Ask HN: No work at job, not paid enough to quit, can't start a side business

3 picolas 11 7/29/2025, 5:08:08 PM
I’m stuck in a frustrating situation and would appreciate advices or shared experiences.

I’m a full-time employee (permanent contract), but I’ve had almost nothing to do at work for weeks—sometimes months. I spend most of my days waiting for my manager giving me work, and it’s becoming demoralizing.

The problem is, I’m not paid enough to comfortably quit and bootstrap a startup. I have ideas and energy, but not the financial runway to go solo.

To make matters worse, my contract explicitly prohibits me from having any kind of second job or running a business on the side—even on my own time.

So I’m stuck: bored at work, unable to grow something on the side, and not in a position to quit.

Has anyone here faced something similar? How did you navigate it?
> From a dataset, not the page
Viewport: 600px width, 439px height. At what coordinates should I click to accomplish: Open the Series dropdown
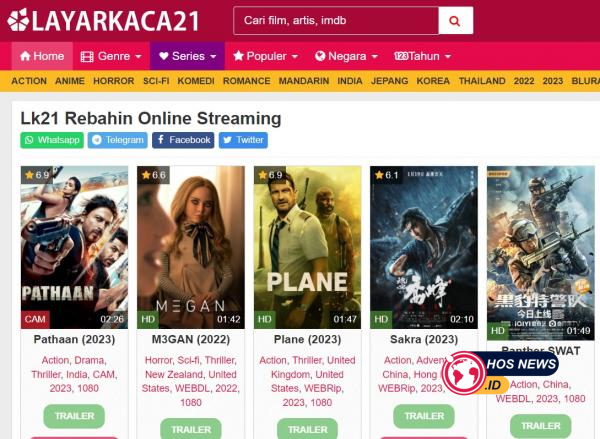187,56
Are there any creative, ethical (or gray area) paths forward?

Thanks for any insights.

Comments (11)

khedoros1 · 10h ago
Especially if this is going to continue on for a long time, it seems like have a paid opportunity to do a job hunt, looking for something better, rather than rotting at "work". If things seem like they're going south, you want to get out of there.

In the meantime, before jumping ship: Are there other teams that you could try to transfer to? Other products within the company? Do you have a skip-level manager you could talk to about your concerns? You say you have "ideas and energy". Would any of that be applicable within your current company? Anything that you could start building that would either help out the state of things, or at least get some positive attention for yourself?

PaulHoule · 10h ago
A lot of people get away with violating the no side business thing. If it doesn’t affect them, they probably don’t care —- if you hit it big you owe them but you hit it big, so it’s OK.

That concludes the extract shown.